Le cercle des poètes disparus
 

La lune se trouvait à son apogée et le feu, dans la cheminée du philanthrope, crépitait. La soirée lentement se profilait sous ses yeux et, déjà, il l'appréciait. Il prit les poèmes d'Elizabeth et se servit une nouvelle tasse de thé. Le professeur de littérature, comblé par une soirée passée au coin du feu à lire les mots d'une jeune et séduisante femme qui savait les manier et les associer, constituait très probablement l'un des clichés les plus usés qu'il ait été dans la matière qu'il enseignait. Mais il demeurait parfois belle vérité que les stéréotypes et la réalité fussent entremêlés. Wibbly wobbly timey wimey, aurait-elle dit.

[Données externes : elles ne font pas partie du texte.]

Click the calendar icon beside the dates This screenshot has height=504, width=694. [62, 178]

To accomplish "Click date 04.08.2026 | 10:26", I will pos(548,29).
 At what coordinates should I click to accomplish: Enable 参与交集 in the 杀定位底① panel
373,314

Ce soir, la pluie tombe sur la peau timide de la vie. La vie, c'est moi. Petite fille aux rêves trop grands. Petite fille bien fragile. La pluie tombe sur ma peau diaphane et je ne sais si je dois ou non m’en vouloir, s’il relève ou non de ma personne la lourde responsabilité qu’est celle de sortir de ce couloir-mouroir. La pluie, c'est toi. C'est lui. La pluie m'a rendue invisible et j'ai aidé la pluie en dansant sous celle-ci, nue et vulnérable, pareille au nourrisson. La vie, c'est moi. La pluie aussi, en partie. Et la pluie et la vie sont ennemies, c'était écrit.

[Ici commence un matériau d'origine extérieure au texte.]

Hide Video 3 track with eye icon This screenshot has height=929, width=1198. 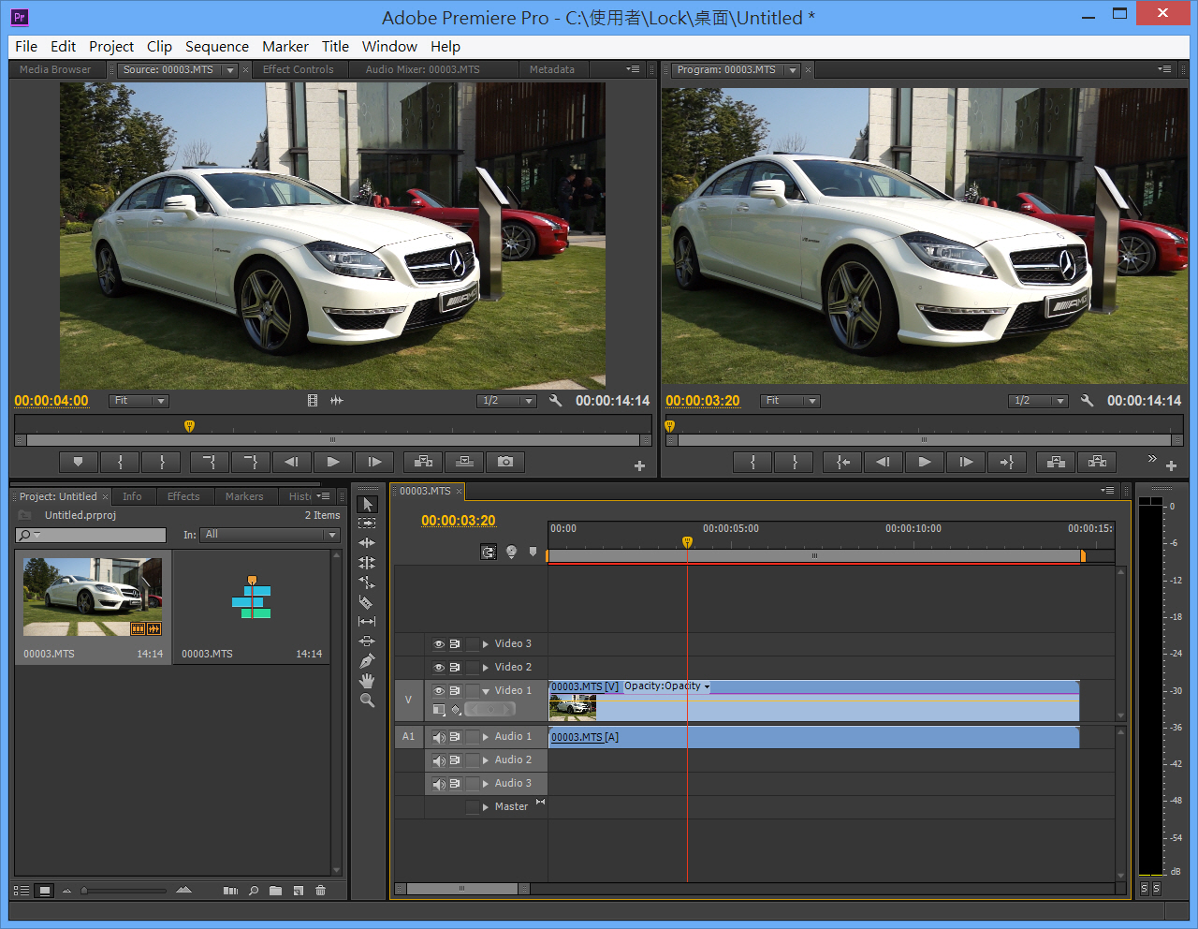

J'ai froid et je m'assois ; vient la mélancolie et je crie. Je crie et m'écrie à plein poumons et je manque d'air, mais nul ne me prête l'ouïe, si ce n'est contre un Louis d'or. Je m'écrie et l'écris : la pluie, c'est la vie. Les autres réussissent avec ce mélange, moi j'écoute, j'échoue, je goutte et je chute. La pluie, c'est la vie, mais la vie ne devrait pas être faite de pluie ; où ai-je enfoui mon parapluie ? Pourquoi suis-je toujours en train de danser et de chanter à tue-tête sous celle-ci, esseulée et frigorifiée ? Je la regarde se jeter sur moi et jamais je n'agis. Je suis née perméable et mourrais noyée de ces pensées peu louables.

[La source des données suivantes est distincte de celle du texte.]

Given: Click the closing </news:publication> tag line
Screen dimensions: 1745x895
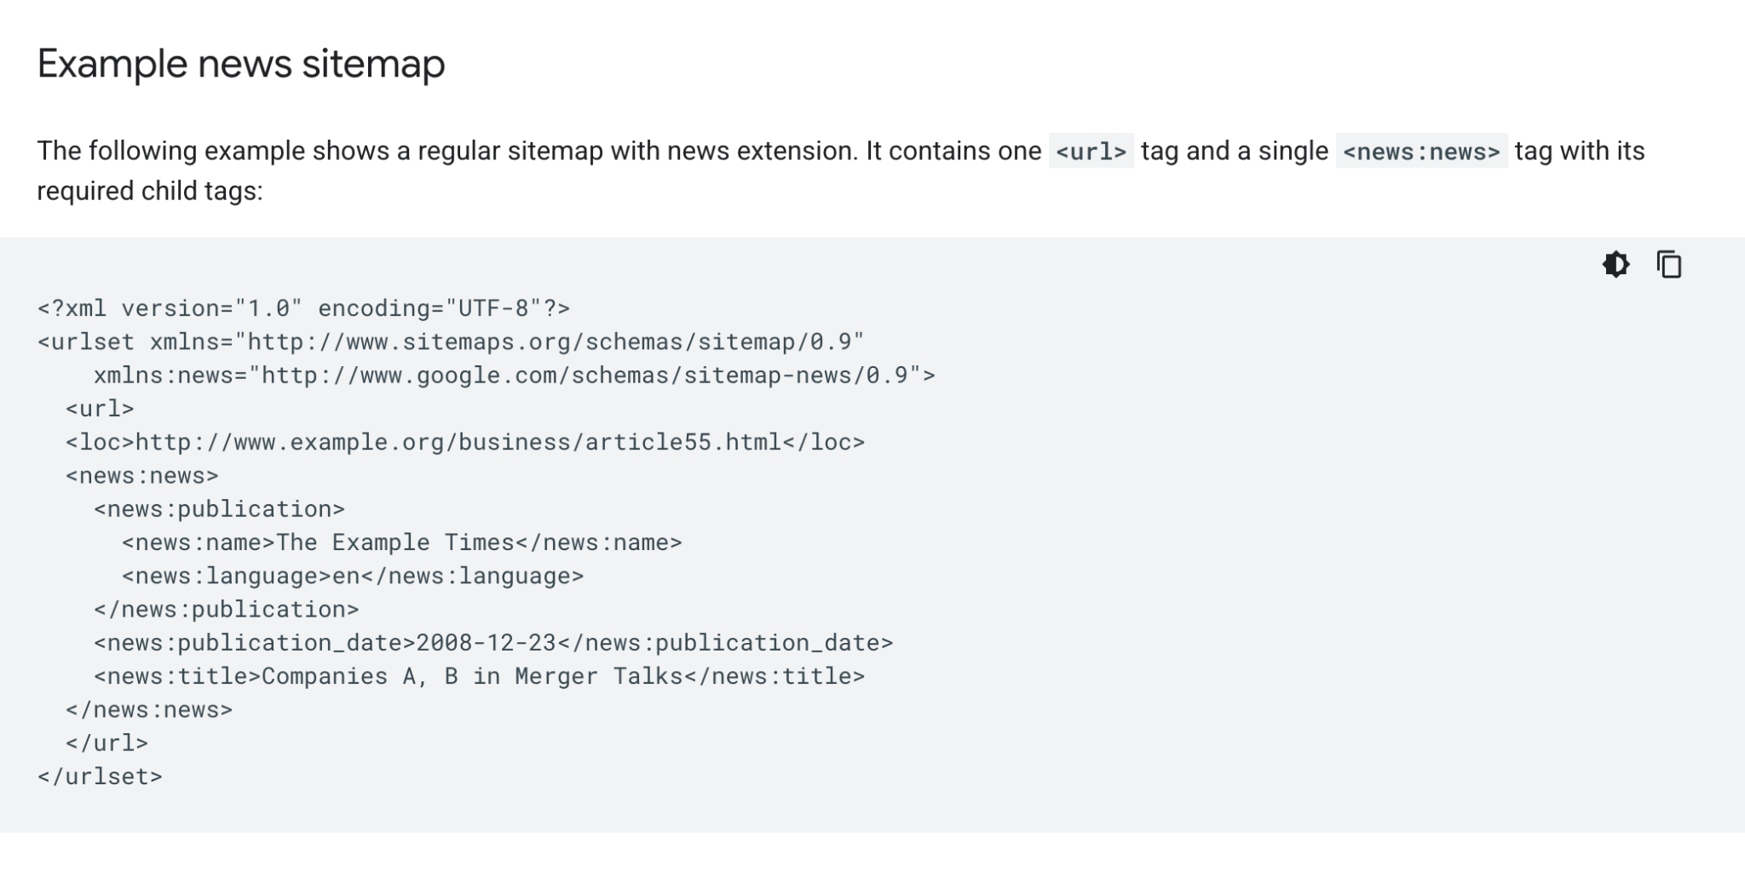Looking at the screenshot, I should tap(226, 610).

Ainsi donc, Ethan s'égara. Il pensa à elle. La faute en revenait à ses doigts fins, qui avaient rédigé ces mots. À sa peau pâle. À ses yeux, un jour verts et le lendemain bruns. À son souffle chaud et à peine effleurable, qui devait quitter, en cet instant-même, ses lèvres si justement dessinées. Et le voilà à rejeter la faute sur ses cheveux d'un roux que seuls les enfants de ce pays avaient. Comment un corps à la tenue aussi rangée pouvait-il abriter un esprit aussi dérangé ? 

Cher Vincent, cher vous qui, je le sais, êtes mon étoile. L’une de mes étoiles. Vous, plus que quiconque parmi ces humains inhumains que vous aimez appeler mes contemporains, devriez savoir comme il peut se montrer difficile d'être morose dans un monde comme celui-ci. Et ô combien la lueur d'espoir, pourtant cruciale dans la détermination de notre survie, peut s'avérer fatale.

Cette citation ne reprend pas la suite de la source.